A medicament or treatment of the invention may comprise a unit dosage of at least one compound of the invention to provide therapeutic effects. A “unit dosage” or “dosage unit” refers to a unitary i.e. a single dose, which is capable of being administered to a patient, and which may be readily handled and packed, remaining as a physically and chemically stable unit dose comprising either the active agents as such or a mixture with one or more solid or liquid pharmaceutical excipients, carriers, or vehicles.
A scyllo-inositol compound can be provided once daily, twice daily, in a single dosage unit or multiple dosage units (i.e., tablets or capsules) having any of about 50 to about 10000 mg, about 50 to about 2000 mg, about 50 to about 1000 mg, about 50 to about 700 mg, about 50 to about 500 mg, about 75 to 600 mg, about 70 to about 7000 mg, about 70 to about 6000 mg, about 70 to about 5500 mg, about 70 to about 5000 mg, about 70 to about 4500 mg, about 70 to about 4000 mg, about 70 to about 3500 mg, about 70 to about 3000 mg, about 75 to 600 mg, about 100 to about 1500 mg, about 150 to about 2500 mg, about 150 to about 2000 mg, about 200 to about 2500 mg, about 200 to about 2000 mg, about 200 to about 1500 mg, about 700 to about 1200 mg, or about 1000 mg, in particular about 200 to 2000 mg, more particularly about 500 to 1200 mg, about 700 to 1000 mg, or about 500 to 1000 mg, most particularly about 500 mg or 1000 mg.
In aspects of the invention, dosages which can be used for systemic administration include, without limitation, an effective amount within the dosage range of about 0.1 μg/kg to about 300 mg/kg, or within about 1.0 μg/kg to about 40 mg/kg body weight, or within about 10 μg/kg to about 20 mg/kg body weight, or within about 0.1 mg/kg to about 20 mg/kg body weight, or within about 1 mg/kg to about 20 mg/kg body weight, or within about 0.1 mg/kg to about 10 mg/kg body weight, or within about 1 mg/kg to about 10 mg/kg body weight, or within about 0.1 μg/kg to about 10 mg/kg body weight.

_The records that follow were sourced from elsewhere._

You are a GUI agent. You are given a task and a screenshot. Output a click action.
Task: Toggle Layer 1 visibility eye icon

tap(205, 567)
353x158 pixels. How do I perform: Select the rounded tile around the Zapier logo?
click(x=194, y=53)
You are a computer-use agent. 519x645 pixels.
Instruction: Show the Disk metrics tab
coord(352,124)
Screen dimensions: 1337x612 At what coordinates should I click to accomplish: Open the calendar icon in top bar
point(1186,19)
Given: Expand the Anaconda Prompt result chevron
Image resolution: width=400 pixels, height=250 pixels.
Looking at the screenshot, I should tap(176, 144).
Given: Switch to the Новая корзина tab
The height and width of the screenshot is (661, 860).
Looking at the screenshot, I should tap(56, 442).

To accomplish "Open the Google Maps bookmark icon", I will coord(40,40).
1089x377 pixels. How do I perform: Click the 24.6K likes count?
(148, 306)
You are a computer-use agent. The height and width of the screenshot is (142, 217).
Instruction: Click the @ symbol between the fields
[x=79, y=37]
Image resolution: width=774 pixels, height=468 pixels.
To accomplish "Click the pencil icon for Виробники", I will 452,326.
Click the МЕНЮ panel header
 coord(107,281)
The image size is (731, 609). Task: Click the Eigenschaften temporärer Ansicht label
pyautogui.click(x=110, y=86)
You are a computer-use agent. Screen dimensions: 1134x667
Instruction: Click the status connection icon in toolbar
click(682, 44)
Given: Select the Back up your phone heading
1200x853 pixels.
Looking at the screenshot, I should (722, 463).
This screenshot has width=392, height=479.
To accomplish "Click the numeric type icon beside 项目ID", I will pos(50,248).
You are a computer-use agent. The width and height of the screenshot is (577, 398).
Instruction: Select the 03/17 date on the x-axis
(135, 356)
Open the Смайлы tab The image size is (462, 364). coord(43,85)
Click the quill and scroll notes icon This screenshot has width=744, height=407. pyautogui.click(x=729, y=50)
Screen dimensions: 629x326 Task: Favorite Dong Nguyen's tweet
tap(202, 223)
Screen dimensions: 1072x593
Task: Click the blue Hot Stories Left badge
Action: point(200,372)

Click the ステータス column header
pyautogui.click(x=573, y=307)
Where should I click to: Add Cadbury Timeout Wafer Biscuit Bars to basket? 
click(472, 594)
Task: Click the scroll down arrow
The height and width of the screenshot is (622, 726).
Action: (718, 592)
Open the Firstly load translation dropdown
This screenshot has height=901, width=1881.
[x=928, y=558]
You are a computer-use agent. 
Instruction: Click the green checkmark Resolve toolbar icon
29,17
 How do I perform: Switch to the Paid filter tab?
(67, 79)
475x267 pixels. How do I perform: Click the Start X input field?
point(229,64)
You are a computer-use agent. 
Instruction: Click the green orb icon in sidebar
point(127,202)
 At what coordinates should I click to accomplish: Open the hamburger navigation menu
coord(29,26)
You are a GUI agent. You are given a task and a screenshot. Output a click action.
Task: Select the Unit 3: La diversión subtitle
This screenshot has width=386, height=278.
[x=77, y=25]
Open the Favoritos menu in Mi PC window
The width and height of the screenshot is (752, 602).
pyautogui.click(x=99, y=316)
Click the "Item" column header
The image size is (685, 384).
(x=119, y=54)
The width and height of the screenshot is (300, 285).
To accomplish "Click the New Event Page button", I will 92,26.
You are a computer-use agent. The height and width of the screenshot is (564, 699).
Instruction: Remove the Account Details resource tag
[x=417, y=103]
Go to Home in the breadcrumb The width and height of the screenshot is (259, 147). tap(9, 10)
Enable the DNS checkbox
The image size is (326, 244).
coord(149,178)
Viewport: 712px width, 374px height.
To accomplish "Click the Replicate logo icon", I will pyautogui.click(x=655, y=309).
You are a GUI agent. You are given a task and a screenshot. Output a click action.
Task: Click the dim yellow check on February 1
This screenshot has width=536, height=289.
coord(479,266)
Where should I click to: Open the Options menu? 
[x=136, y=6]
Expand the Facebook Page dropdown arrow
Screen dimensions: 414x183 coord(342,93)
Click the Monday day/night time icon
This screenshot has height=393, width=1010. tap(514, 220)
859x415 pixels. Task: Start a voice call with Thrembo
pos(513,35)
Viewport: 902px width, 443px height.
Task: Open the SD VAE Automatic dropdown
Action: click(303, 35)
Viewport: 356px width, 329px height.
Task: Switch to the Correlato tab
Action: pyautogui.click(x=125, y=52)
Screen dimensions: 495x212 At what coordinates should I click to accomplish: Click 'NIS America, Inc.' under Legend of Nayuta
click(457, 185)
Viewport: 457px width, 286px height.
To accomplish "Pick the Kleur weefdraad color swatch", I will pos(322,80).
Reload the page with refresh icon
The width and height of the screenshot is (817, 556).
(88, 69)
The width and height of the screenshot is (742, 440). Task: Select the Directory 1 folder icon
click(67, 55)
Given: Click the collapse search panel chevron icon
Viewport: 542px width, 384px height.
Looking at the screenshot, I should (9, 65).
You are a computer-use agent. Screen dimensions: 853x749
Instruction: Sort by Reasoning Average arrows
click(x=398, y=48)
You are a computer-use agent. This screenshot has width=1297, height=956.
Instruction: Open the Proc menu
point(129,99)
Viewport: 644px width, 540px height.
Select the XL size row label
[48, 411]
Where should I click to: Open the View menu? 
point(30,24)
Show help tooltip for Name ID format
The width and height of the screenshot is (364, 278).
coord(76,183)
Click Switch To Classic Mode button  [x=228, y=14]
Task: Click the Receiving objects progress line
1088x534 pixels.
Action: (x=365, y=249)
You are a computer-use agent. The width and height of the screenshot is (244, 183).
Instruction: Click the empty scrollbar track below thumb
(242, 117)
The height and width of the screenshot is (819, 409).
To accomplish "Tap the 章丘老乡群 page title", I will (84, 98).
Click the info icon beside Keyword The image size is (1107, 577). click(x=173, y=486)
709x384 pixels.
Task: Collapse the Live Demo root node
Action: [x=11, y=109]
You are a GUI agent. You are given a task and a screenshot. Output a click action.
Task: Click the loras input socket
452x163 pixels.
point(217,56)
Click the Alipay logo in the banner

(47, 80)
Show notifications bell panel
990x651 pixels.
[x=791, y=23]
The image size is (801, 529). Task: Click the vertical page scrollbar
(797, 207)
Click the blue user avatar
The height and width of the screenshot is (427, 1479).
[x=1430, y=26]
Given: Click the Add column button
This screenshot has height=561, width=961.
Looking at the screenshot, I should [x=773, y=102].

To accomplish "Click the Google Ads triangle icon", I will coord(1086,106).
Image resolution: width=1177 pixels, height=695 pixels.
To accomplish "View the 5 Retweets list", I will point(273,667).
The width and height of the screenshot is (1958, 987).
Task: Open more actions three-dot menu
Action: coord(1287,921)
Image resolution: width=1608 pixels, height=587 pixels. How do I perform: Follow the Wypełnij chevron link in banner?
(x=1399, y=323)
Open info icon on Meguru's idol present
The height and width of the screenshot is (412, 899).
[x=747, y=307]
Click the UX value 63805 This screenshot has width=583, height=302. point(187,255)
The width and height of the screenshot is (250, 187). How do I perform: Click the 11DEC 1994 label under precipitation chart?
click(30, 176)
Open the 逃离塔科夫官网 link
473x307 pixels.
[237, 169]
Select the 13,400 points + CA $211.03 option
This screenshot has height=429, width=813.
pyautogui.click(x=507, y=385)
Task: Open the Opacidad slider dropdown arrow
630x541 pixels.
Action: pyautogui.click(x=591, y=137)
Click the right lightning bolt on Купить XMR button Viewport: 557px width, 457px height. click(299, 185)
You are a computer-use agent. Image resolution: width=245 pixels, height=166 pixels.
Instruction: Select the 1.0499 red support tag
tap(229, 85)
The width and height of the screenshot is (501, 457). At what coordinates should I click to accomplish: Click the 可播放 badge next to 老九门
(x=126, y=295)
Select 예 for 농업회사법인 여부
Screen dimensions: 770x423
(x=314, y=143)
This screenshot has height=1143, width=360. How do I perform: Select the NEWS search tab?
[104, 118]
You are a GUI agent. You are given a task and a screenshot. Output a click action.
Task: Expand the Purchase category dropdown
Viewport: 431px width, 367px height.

In aspects of the invention, dosages which can be used for systemic administration when based on body surface area (expressed in square meters, or m2) include, but are not limited to, an effective amount within the dosage range of about 0.1 μg/m2 to about 300 mg/m2 body surface area, or within about 10 μg/m2 to about 300 mg/m2 body surface area, or within about 100 μg/m2 to about 300 mg/m2 body surface area, or within about 1 mg/m2 to about 300 mg/m2 body surface area, or within about 10 mg/m2 to about 300 mg/m2 body surface area, or within about 10 mg/m2 to about 200 mg/m2 body surface area, or within about 10 mg/m2 to about 120 mg/m2 body surface area, or within about 40 mg/m2 to about 120 mg/m2 body surface area, or within about 60 mg/m2 to about 100 mg/m2 body surface area.
In other aspects of the invention for intraocular and intravitreous administration or injection, examples of dosages which can be used include, without limitation, about any of 0.1 μg to 10 mg, 1 μg to 10 mg, 0.1 μg, 1 μg, 5 μg, 10 μg, 15 μg, 20 μg, 25 μg, 30 μg, 50 μg, 75 μg, 100 μg, 200 μg, 300 μg, 400 μg, 500 μg, 600 μg, 700 μg, 800 μg, 900 μg, 1 mg, 2 mg, 3 mg, 4 mg, 5 mg or 10 mg per eye. For periocular administration or injection, examples of dosages which may be used include, without limitation, about any of 0.1 μg to 50 mg, 1 μg to 20 mg, 5 μg to 10 mg, 25 μg to 50 mg, 0.1 μg, 0.5 μg, 1 μg, 5 μg, 10 μg, 15 μg, 25 μg, 50 μg, 100 μg, 150 μg, 200 μg, 250 μg, 300 μg, 350 μg, 400 μg, 500 μg, 600 μg, 700 μg, 750 μg, 800 μg, 900 μg, 1 mg, 1.5 mg, 2 mg, 2.5 mg, 3 mg, 3.5 mg, 4 mg, 4.5 mg, 5 mg, 6 mg, 7 mg, 8 mg, 9 mg, 10 mg, 12.5 mg, 15 mg, 20 mg, 25 mg, 30 mg, 40 mg, or 50 mg per eye.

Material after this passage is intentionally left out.